The problem is — who will you pick?
It requires a knowledgeable and experienced Realtor with strong negotiation skills to achieve the best results for the seller. In a multiple offer scenario, the seller has several options:
- Counter one offer at a time.
- Counter all the offers at the same time.
- Accept one of the offers.
Finding the best option will depend on the type of buyers you have. By answering the following questions, the listing agent will have a better understanding about which buyer has most to gain or lose in purchasing the property:
- Why are the buyers buying the house (determine motivation)?
- Which buyer is most qualified?
- Who needs the house sooner?
- Which buyer’s Realtor is easier to work with?
- Which buyer has the lender that is reliable and can close on time?
Finding more information about the loan officer and lender is a critical choice. In many cases, a lender can make or break the deal.

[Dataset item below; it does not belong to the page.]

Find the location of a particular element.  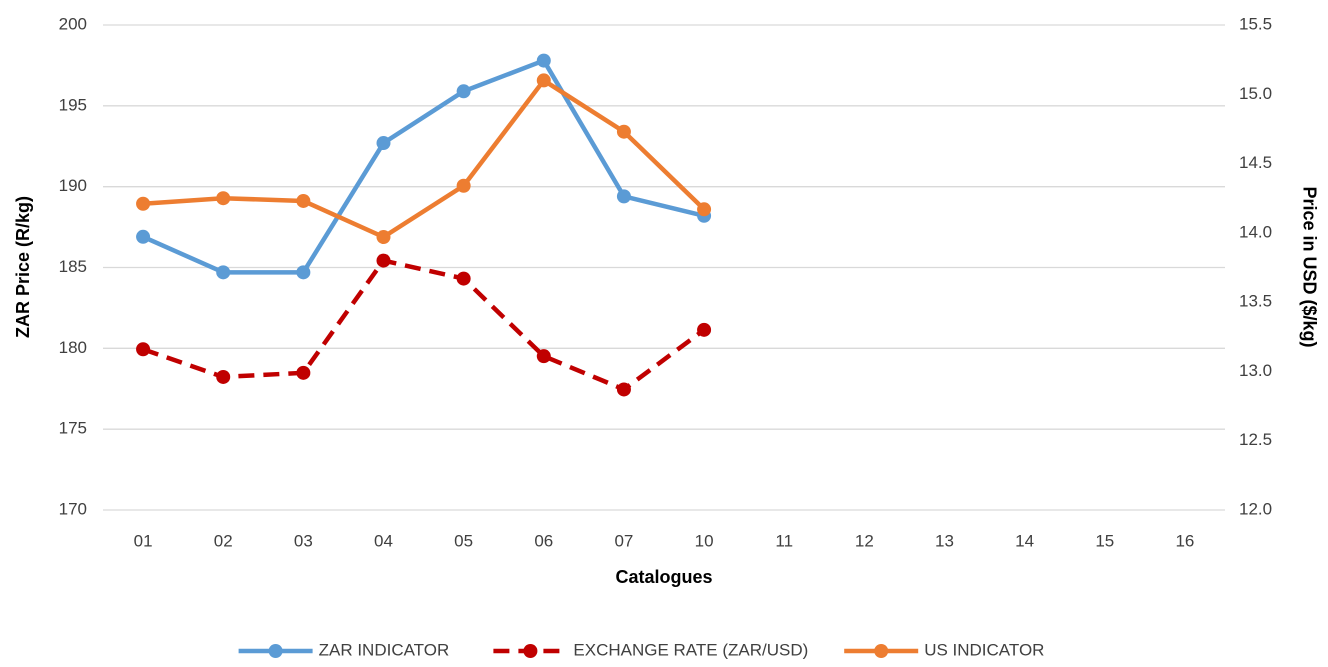

y2ticks-label: 12.5 is located at coordinates (1256, 440).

The listing agent should know if the lender can close on time; the lender’s requirements; the structure of the loan officer’s business; the ability of the loan officer and his or her team to communicate with you; level of experience; track record, and so on.
Big banks like Wells Fargo, Chase Bank and Bank of America, based on my experience, do not provide good training and supervision for their newer loan officers. This can result in many failed transactions. Big banks have a multiple layers of bureaucracy and restrictions that can prevent the Realtors and all parties involved from knowing what is really going on with the buyer’s loan application.

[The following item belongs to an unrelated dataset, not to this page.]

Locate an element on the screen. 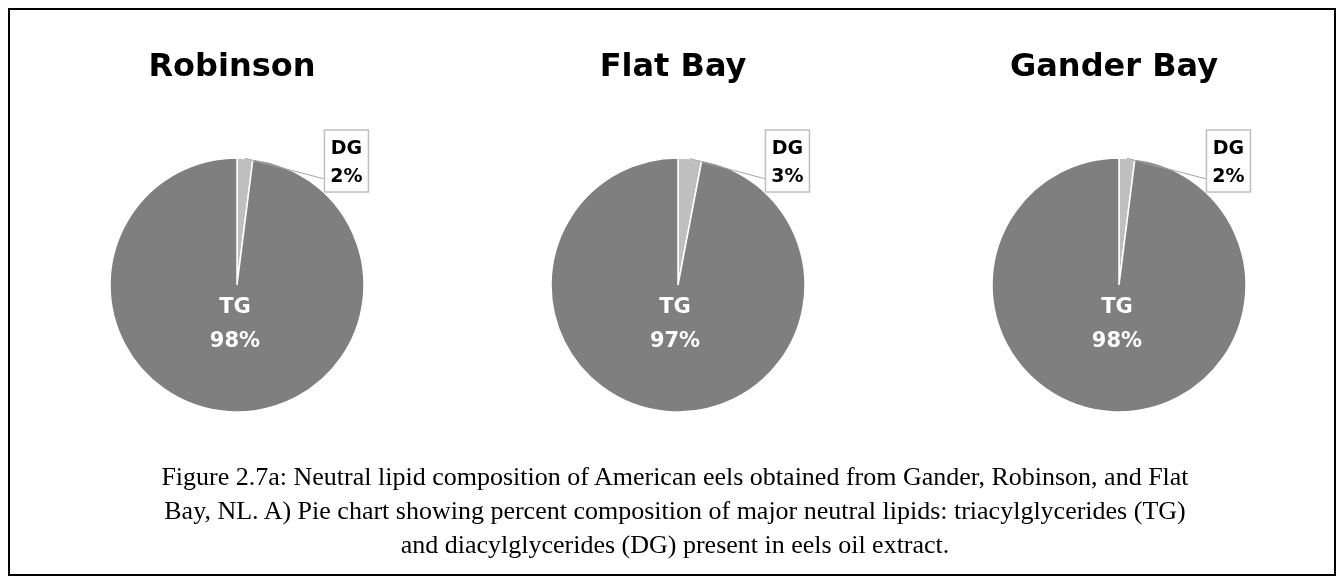  caption: Figure 2.7a: Neutral lipid composition of American eels obtained from Gander, Robinson, and Flat Bay, NL. A) Pie chart showing percent composition of major neutral lipids: triacylglycerides (TG) and diacylglycerides (DG) present in eels oil extract. is located at coordinates (675, 511).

I had a file handled by a Wells Fargo loan officer which did not close because the loan officer could not get the buyer’s salary disclosed in the loan documentation to match up with the buyer’s salary as reported by their employer’s a few days before closing. The buyer did not get the house and I earned zero commission on a transaction that was near its conclusion.
The listing Realtor’s art of disclosing or not disclosing information on other bids is dependent on seller instruction and is crucial in influencing the final price for the house.
On the other hand, it is possible for some buyers to lose interest in a property if placed in a multiple-offer situation. These type of buyers are not interested in competing and raising their price; they would rather go look for other properties than watch the prices go up. It is important for the listing agent to keep the buyers updated about the process and to keep the buyer’s Realtors engaged in these exchanges. Otherwise, you can lose ALL your buyers.
If you are fortunate enough to get multiple offers when selling your house, if you aren’t working with me, be hopeful your Realtor follows the rules I do: Think smart, know your buyers, and engage with them to compete with each other’s bids.